Five years later, Iceland's economy is still recovering from a crisis caused by its financial sector imploding when global financial markets seized up, and euro dreams are still a long way off.

"I don't think it will happen any time soon," said economist Asgeir Jonsson at Reykjavik University.

Two eurosceptic parties took power in the island nation of 320,000 people in 2013, forming a centre-right coalition that has since decided to drop the bid for EU membership.

The Icelandic krona was badly damaged by the financial crisis which swept the country in autumn 2008, causing it to lose almost a half its value -- as well as its status as an internationally tradeable currency.

And that damage has had long-lasting effects.

The government brought in tough currency exchange restrictions to prevent a haemorrhage of cash out of the country, as recommended by the International Monetary Fund.

Although the IMF is long gone, the capital controls are still there, with no plans to remove them.

Iceland has little choice, according to local bank Arion, as foreign investors hold krona worth the equivalent of 70 percent of GDP, which they would most likely take out of the country at the first opportunity.
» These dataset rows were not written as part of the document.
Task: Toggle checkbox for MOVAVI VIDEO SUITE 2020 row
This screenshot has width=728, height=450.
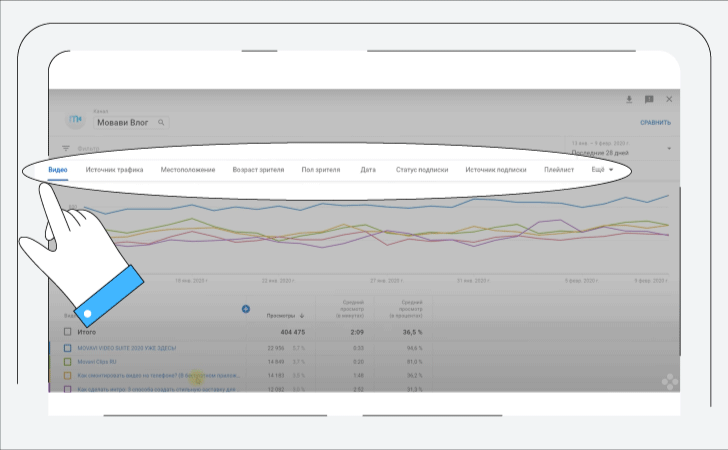Action: pyautogui.click(x=68, y=347)
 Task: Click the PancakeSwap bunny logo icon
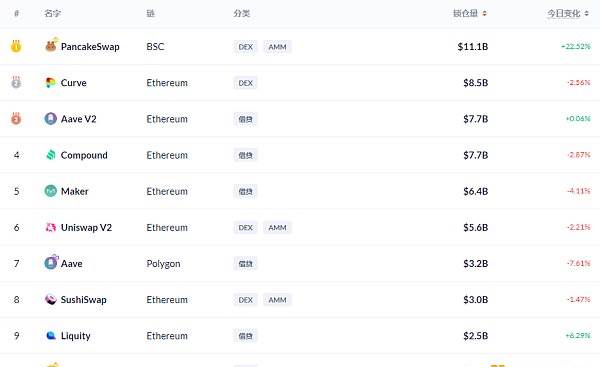[51, 46]
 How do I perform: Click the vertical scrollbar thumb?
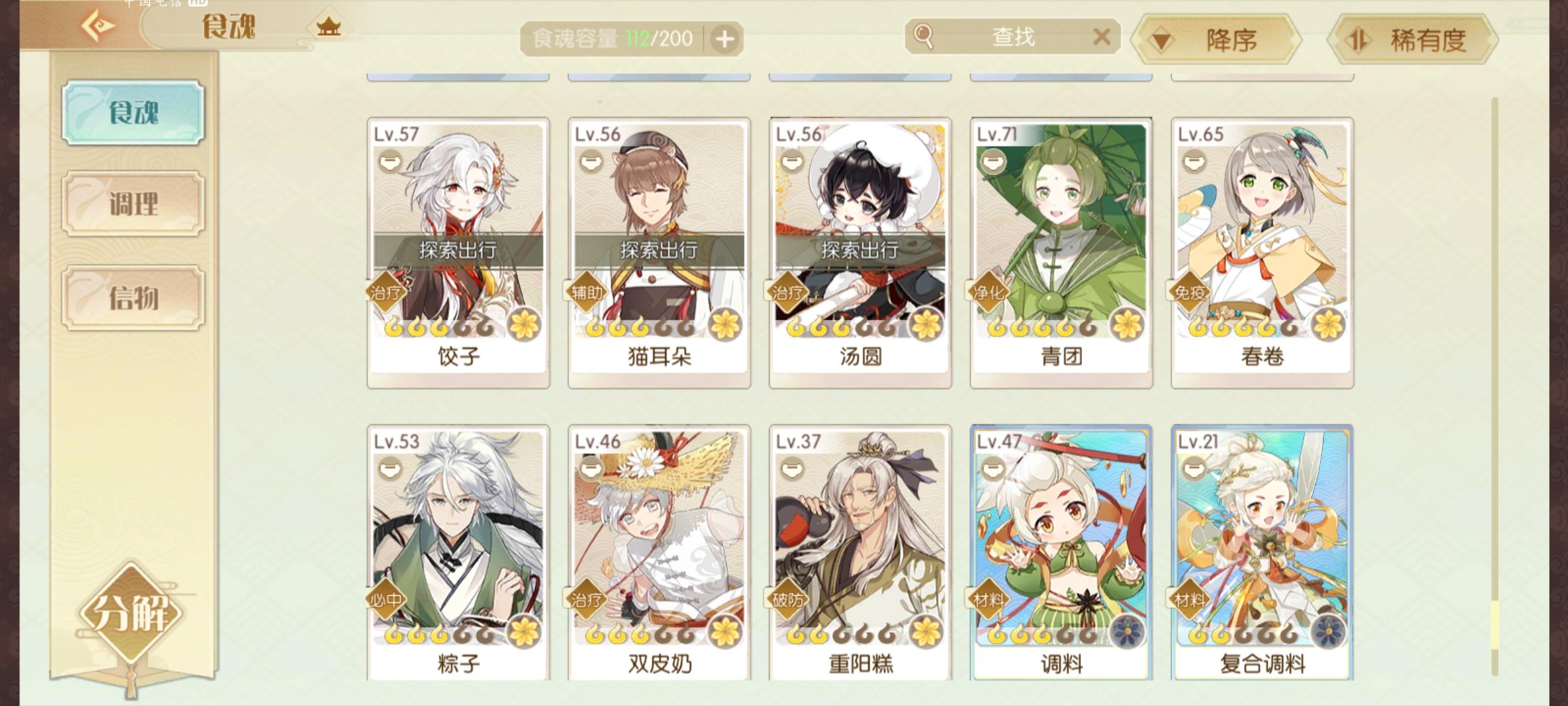1494,626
If that were to happen the krona's value would plummet, but the economy is paying a high price for propping up its tiny currency.

- Hampering growth -

The Iceland Chamber of Commerce estimates that capital controls cost an estimated 80 billion krona ($695 million, 500 million euros) in lost exports in 2013 -- 4.4 percent of the country's GDP.
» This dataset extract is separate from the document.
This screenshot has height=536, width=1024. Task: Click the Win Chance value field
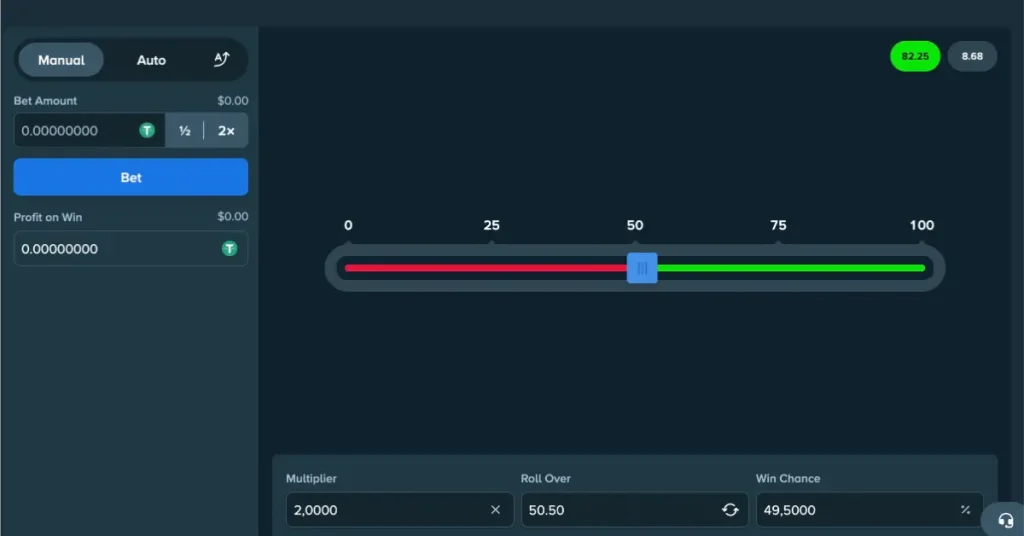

"Companies spend a lot of time thinking about the currency," said Jonsson.

The chief economist at the national chamber of commerce, Bjoern Brynjulfur Bjoernsson, said the currency issue was hampering growth.

"An Icelandic company competing internationally can't invest in projects abroad or take over foreign companies. If it is in a consolidating industry, it will often get left behind," he told Agence France Presse.

Any firm that raises funds abroad must lodge them with the central bank, which gives permission to use them or not according to the company's business plan.

"In fact we have a central bank that is overseeing the international growth strategy for all Icelandic businesses. That is not a healthy situation," said Bjoernsson.

The country found itself in crisis for the opposite reason -- without effective oversight Iceland's banks had taken out massive cheap loans abroad, scooping up assets worth several times the island's annual output.

When international markets seized up, Iceland's banks collapsed, and the country was forced to take a loan from the International Monetary Fund -- the first by a western European country in more than two decades.

- Households hit -

For the average Icelander, the lack of international confidence in the nation's currency has meant more costly imports.

Since 2008 the country has been hit by a whopping 7.2 percent average inflation rate, with salaries falling behind, increasing only 6.2 percent per year.

And households have been doubly hit, with 80 percent of them struggling with heavy debt from inflation-linked mortgages.

During the boom years Icelanders traveled abroad in droves --- 469,000 trips in 2007 -- but today exchange rates make foreign spending appear incredibly extravagant and few have much affection for the national currency.

Even the country's most fervent EU opponents -- the Federation of Icelandic Fishing Vessel Owners -- are unhappy, although they believe the krona is overvalued.

"There is no other nation in the world with fewer than a million people which has its independent monetary zone," said Jonsson.

"The currency market is not liquid and the krona is very volatile. It only takes four or five hedge funds to move the exchange rate."

A currency with a mere $14.6 billion (10.5 billion euros) money supply will remain a drop in the ocean of global finance but Iceland would appear to be stuck with the krona for some time to come.

Even if the country were to take a rapid pro-EU turn, adopting the euro may still be a pipedream.

"It is clear that the krona will be Iceland's currency for at least the next five or ten years," said Bjoernsson.

"But if even if Iceland wanted to adopt the euro earlier than that, it wouldn't be easy as we don't fulfill the criteria, with a public debt at 90 percent of GDP."